Lidya hampir mencibir tapi ia mengurungkan niatnya, ia memilih menatap tumpukan bukunya. "Boleh aku ke rumah kakak? Aku mau minta tanda tangan-"

"Enggak boleh," larang Aaron. Pria itu berdiri untuk pergi. "Lain kali kalau kamu tampil beritahu aku," itulah kata-kata terakhir Aaron sebelum meninggalkan kamar Lidya.

Detik pertama Lidya merasa kesal namun di saat Aaron mengucapkan perihal tampil, jantung Lidya berdetak lebih cepat. Gadis itu mengejar seniornya untuk mengantar Aaron ke depan gerbang, menahan senyuman yang nyaris terukir. Tentu saja Lidya merasa senang karena ada yang menyukai nyanyiannya.

"Hati-hati, kak," Lidya berucap begitu saja, mungkin karena tidak tahu harus berkata apa.

Aaron baru saja menyalakan motornya tersenyum miring pada gadis di sampingnya yang tengah menarik sudut bibir kaku. "Jadi 'ada kelas pagi' itu cuma alasan?"

Lidya menggeleng cepat, tidak terima dengan ucapan pria di depannya. Enak saja ia dibilang cari kesempatan dalam kesempitan untuk lebih dekat dengan Aaron, bahkan ia tidak punya niat seperti itu sama sekali. "Tanggung kalau aku berangkat sekarang, nanti dimarahin."

"Dasar anak nakal!" ejek Aaron sebelum menutup kaca helmnya dan meninggalkan Lidya begitu saja.

Lidya memasang ekspresi kesal kemudian masuk ke dalam rumahnya. Gadis itu tersenyum entah mengapa ia sangat senang padahal ia hampir menangis tadi. Lidya harus memberitahu Nadine tentang keajaibannya hari ini dan Aaron bukanlah pria yang seburuk orang-orang katakan.

Lidya melihat jam ternyata sudah pukul setengah sepuluh saja. Baru saja Lidya mengklik kontak Nadine di ponsel layar sentuhnya tapi gadis itu sudah meneleponnya lebih dulu. Nadine benar-benar tahu kapan waktunya menelepon Lidya, saat sedang asik bermain gitar, saat sedih, saat kesepian, dan di saat bahagia.

"Halo, kenapa?" Lidya bertanya kemudian mendengarkan dengan seksama. "Sebaiknya kamu datang ke rumahku sekarang, bila perlu menginap. Besok kita libur, 'kan? Ada keajaiban yang menimpaku tadi pagi." Lidya terkekeh saat mengucapkan kata, 'keajaiban' mungkin karena ia sangat jarang melebih-lebihkan kalimatnya. "Iya, langsung masuk saja seperti biasanya." Lidya berdeham kemudian menutup sambungan.

Kita lihat seberapa hebohnya ratu gosip ini... Eh, tunggu dulu, lalu kalau aku ceritakan pada Nadine, apa dia enggak kasih tahu orang lain? Bagaimana kalau fans fanatiknya Kak Aaron langsung menerorku?

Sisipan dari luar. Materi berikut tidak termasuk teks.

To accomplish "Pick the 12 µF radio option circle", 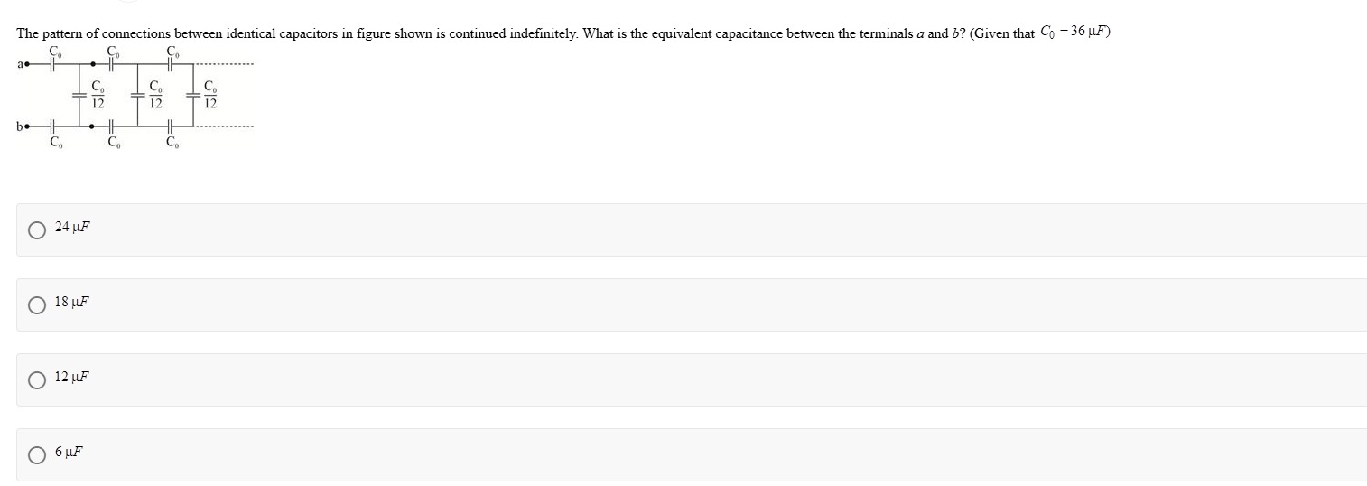I will [x=37, y=380].
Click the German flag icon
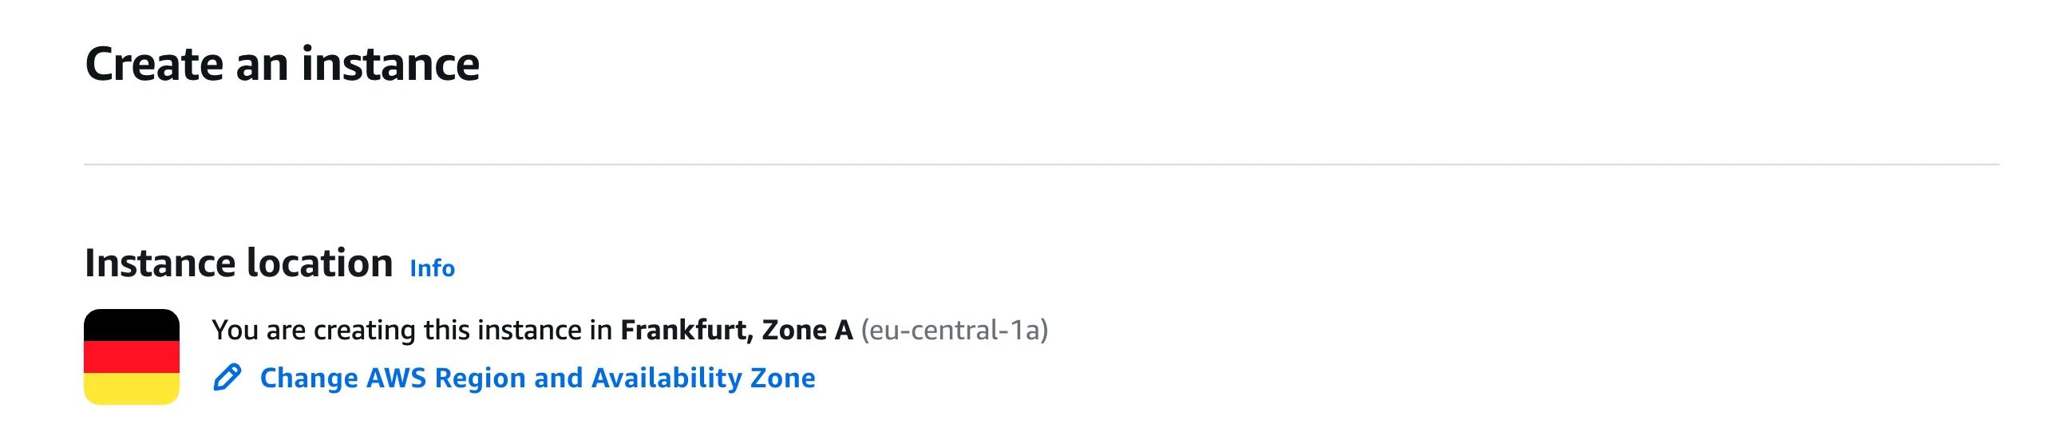 131,356
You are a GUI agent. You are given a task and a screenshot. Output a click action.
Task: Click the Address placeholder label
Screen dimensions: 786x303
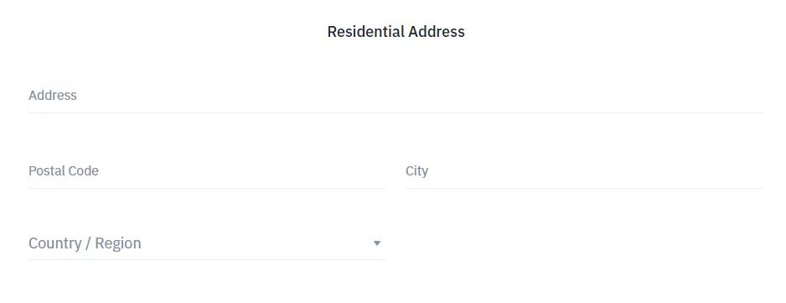(x=53, y=96)
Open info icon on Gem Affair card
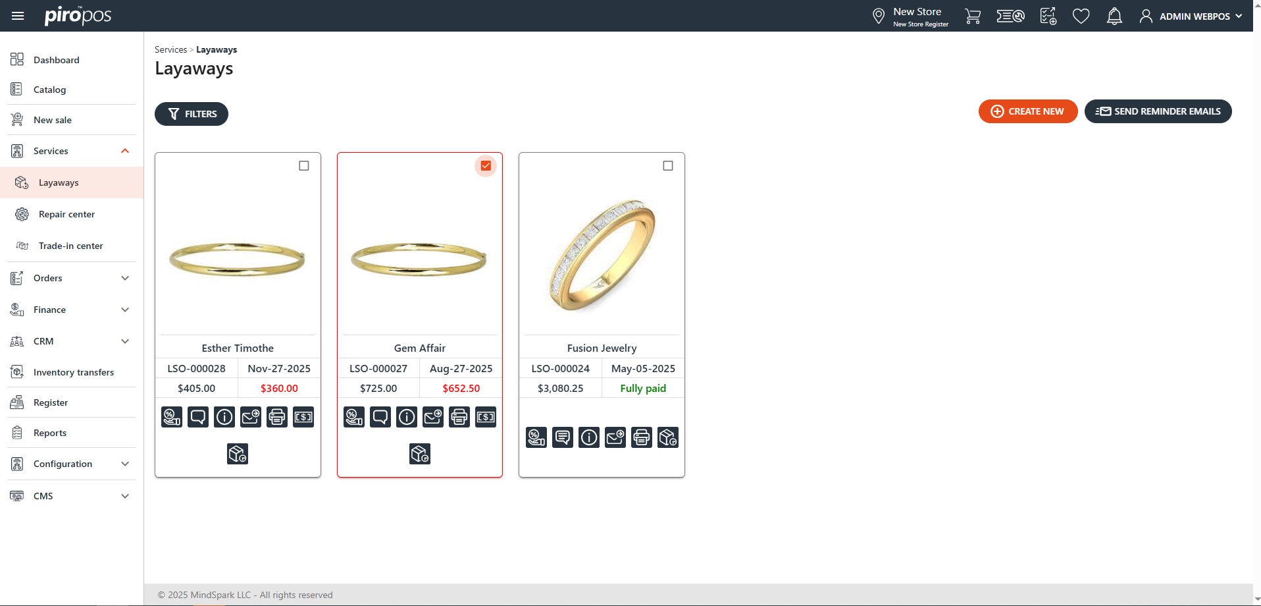 click(x=407, y=417)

Lidya menggeleng pelan merespon seberkas pikirannya. Sambil menunggu Nadine datang, Lidya kembali meraih gitarnya, tanpa sengaja tatapannya melirik jam dinding. Lidya mengerutkan kening, bagaimana bisa Nadine meneleponnya padahal masih jam setengah sepuluh, dosennya seharusnya keluar jam sepuluh. Lidya mendelikkan bahunya, ia harus bertanya dengan Nadine nanti tapi untuk sekarang lebih baik ia menyanyikan lagu yang sesuai seperti perasaannya sekarang, bahagia.

Alunan-alunan lagu menemani hingga empat puluh menit ke depan, meski menunggu sangat membosankan tapi jika ditemani dengan gitarnya pun tidak masalah untuk Lidya. Tepat di saat Lidya meletakkan gitar dan meraih novel favoritnya, Nadine masuk menggenggam Tote bag dan tas gembungnya.

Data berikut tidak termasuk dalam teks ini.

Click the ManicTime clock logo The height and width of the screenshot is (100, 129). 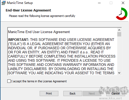click(x=122, y=14)
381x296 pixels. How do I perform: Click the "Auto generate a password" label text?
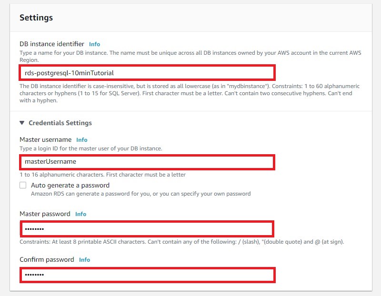70,185
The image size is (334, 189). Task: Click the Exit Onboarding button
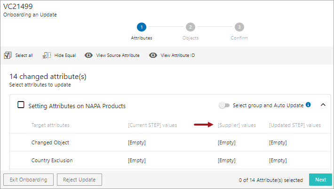[x=28, y=180]
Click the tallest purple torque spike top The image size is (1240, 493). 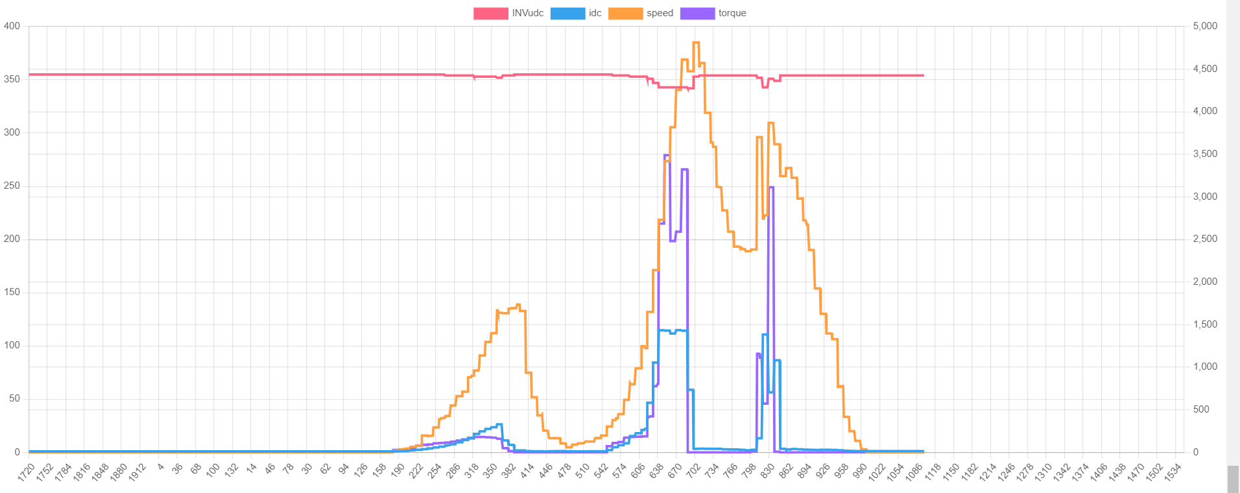[x=666, y=156]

Lidya kembali meletakkan novel yang diraihnya, senyum yang dari tadi melekat pada bibirnya sulit ia netralkan bahkan nyaris ia tertawa. "Kamu seperti baru saja mandi," ucap Lidya setelah mengamati rambut Nadine yang masih lembab.

"Memang," balas Nadine setelah menutup pintu. "Asalkan kamu tahu, Bu Cecil pindah ke Malang! Akhirnya, dosen yang merasa dirinya perempuan paling cantik itu pergi!" Nadine memang tidak bisa mengontrol ucapannya jika ia hanya berdua dengan Lidya, berbanding terbalik sekali jika di depan orang yang ia bicarakan.

Lidya melongo sesaat, jadi tadi ia buru-buru percuma saja? Dan ia sangat menyesal tidak memeriksa ponselnya dulu! Tapi tidak sepenuhnya, Lidya juga senang bisa berbicara dengan Aaron dan itu terjadi karena ia pergi ke kampus.

"Nadine, aku ingin memberitahumu tentang keajaibanku hari ini tapi kamu harus berjanji kalau enggak kasih tahu siapa pun, oke?" Lidya sedikit canggung mengucapkannya tentu saja dirinya yang bisanya terlihat keras di depan sahabatnya ini tengah meminta hal sederhana.

"Enggak biasanya, iya, aku janji, cepat beritahu aku!" Paksa Nadine sambil duduk di samping Lidya, meletakkan Tote bag berisi camilan itu terdampar di lantai.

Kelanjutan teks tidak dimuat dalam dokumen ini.